The free, self-guided studio tour offers seasoned collectors and art enthusiasts a rare chance to observe artists at work in their private studios, which are open to the public from 10 a.m. to 5 p.m. during the six-day tour. Each studio has one or more guest artists who also display and sell their work. All HITH artists are Sonoran Arts League members, and several will be coming from different parts of the state to participate in the annual event. Many guest artists also set up to demonstrate.
“This year’s Hidden in the Hills promises to be one of the best yet, with a wide variety of styles, mediums and price ranges,” Pat Bell-Demers, Sonoran Arts League executive director and HITH event co-chair, said. “With our studio tour taking place the weekends before and after Thanksgiving, it’s also perfect for holiday shoppers who want to find an original, unique gift.”
Known for including both nationally-recognized and emerging artists, Hidden in the Hills has attracted thousands of patrons over the past two decades.
“Many of our returning patrons have become clients and friends,” said HITH event co-chair and gourd artist Jane Boggs, who has been a studio host for 18 years. “And, it’s fun to see new patrons, who are first discovering how many talented artists there are in our event.”

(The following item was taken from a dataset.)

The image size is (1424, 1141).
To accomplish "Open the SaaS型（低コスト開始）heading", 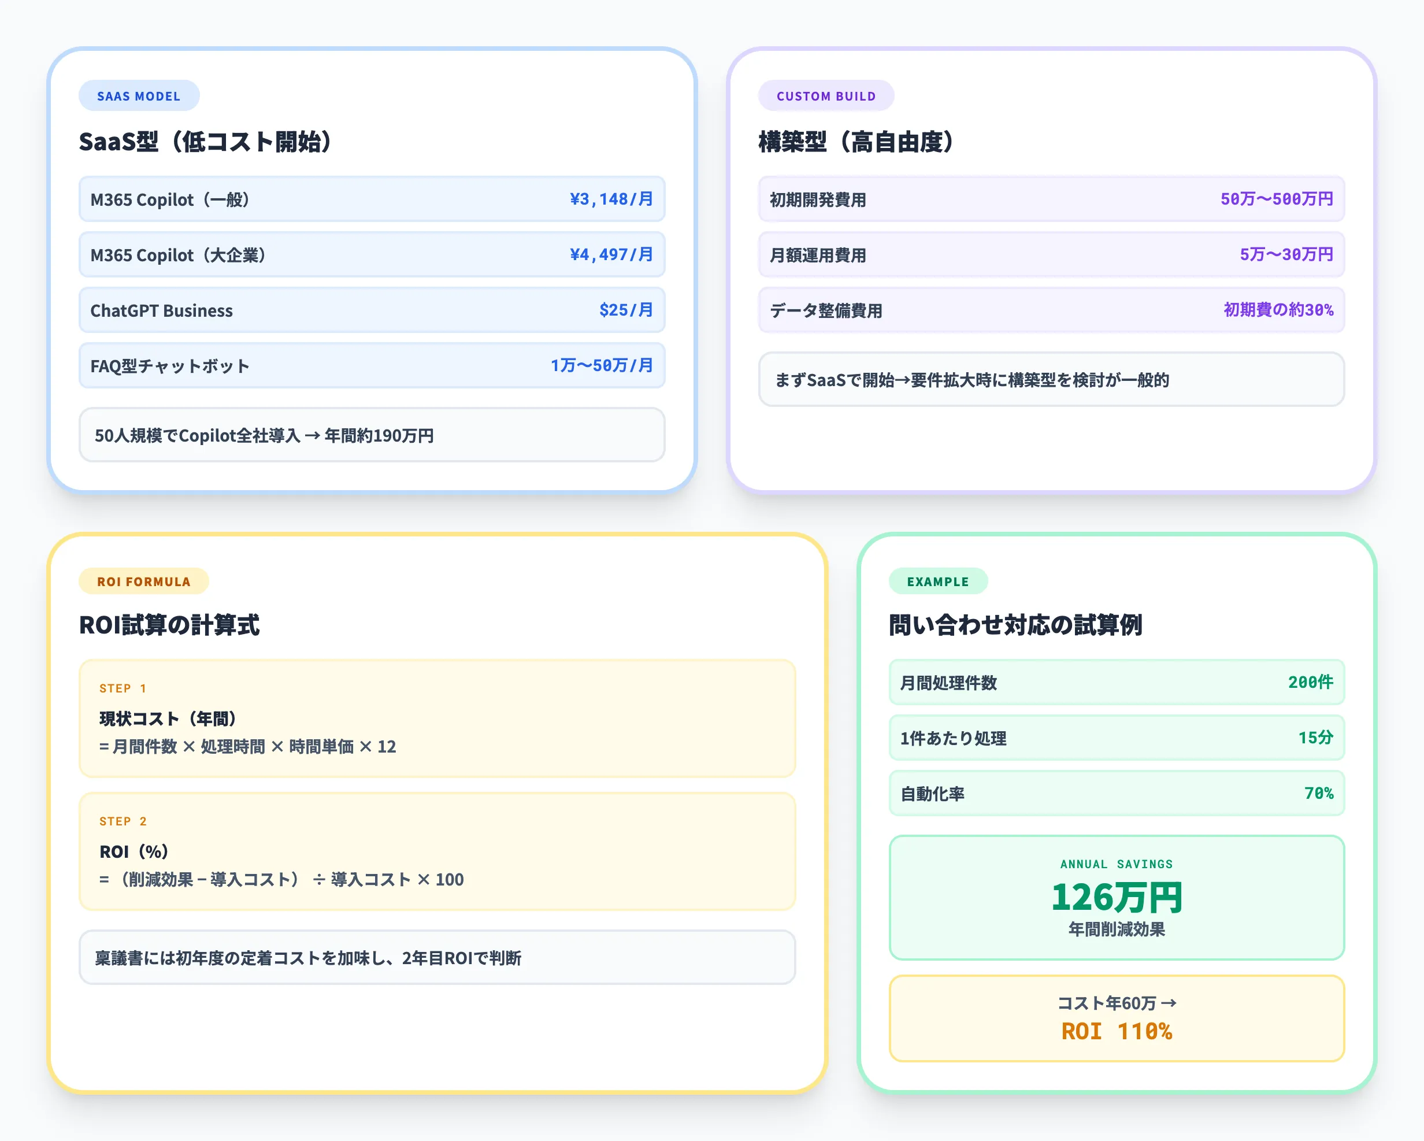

Artist Directory is a collectible.
A staple of the Hidden in the Hills event has been the four-color, glossy artist directory, which includes a comprehensive listing of participating artists with an image of their art, a large, easy-to-read map of the studios, and advertisements from participating artists.
“Back in 1996, our budget for the entire tour was $250, so we didn’t start printing the artist directory until 1999. Our first cover featured a brilliant piece by Claudia Hartley,” said HITH marketing chair Carole Perry, a glass artist who has opened her studio to patrons for all 20 years of the tour. “As Hidden in the Hills grew, we found that people not only collected the directories, they looked forward to learning who the featured cover artist was.”
Perry explained that HITH participating artists are invited to submit original pieces for consideration of the artist directory cover during a selection process, which took place on Saturday, May 14. More than 100 pieces of art were submitted and the committee chose “Wishing and Hoping” by Scottsdale artist Linda Korstad.
Korstad, who describes herself as a mixed media sculptor, said she loves working with clay and found objects. Her creations are often thought of as whimsical in nature and quirky.
“Becoming a full-time artist has been quite a journey,” Korstad said, “My current work is the result of working with a talented team of mentors and my intense drive for pushing the materials to a high level of finish. Although the prospect of getting the work to a higher level can be daunting, I have learned to surrender and just let things happen.”
The Sonoran Arts League will begin selling the 20th Anniversary Hidden in the Hills artist directories for $5 in October. An interactive website, www.HiddenInTheHills.org, offers more details about each participating artist and a user-friendly map-building program to help visitors plan their free, self-guided tours. The event also helps to raise funds for the League’s youth scholarships through a portion of sales from the event’s Youth Art exhibit at Studio 1 and artist fees to participate in the event.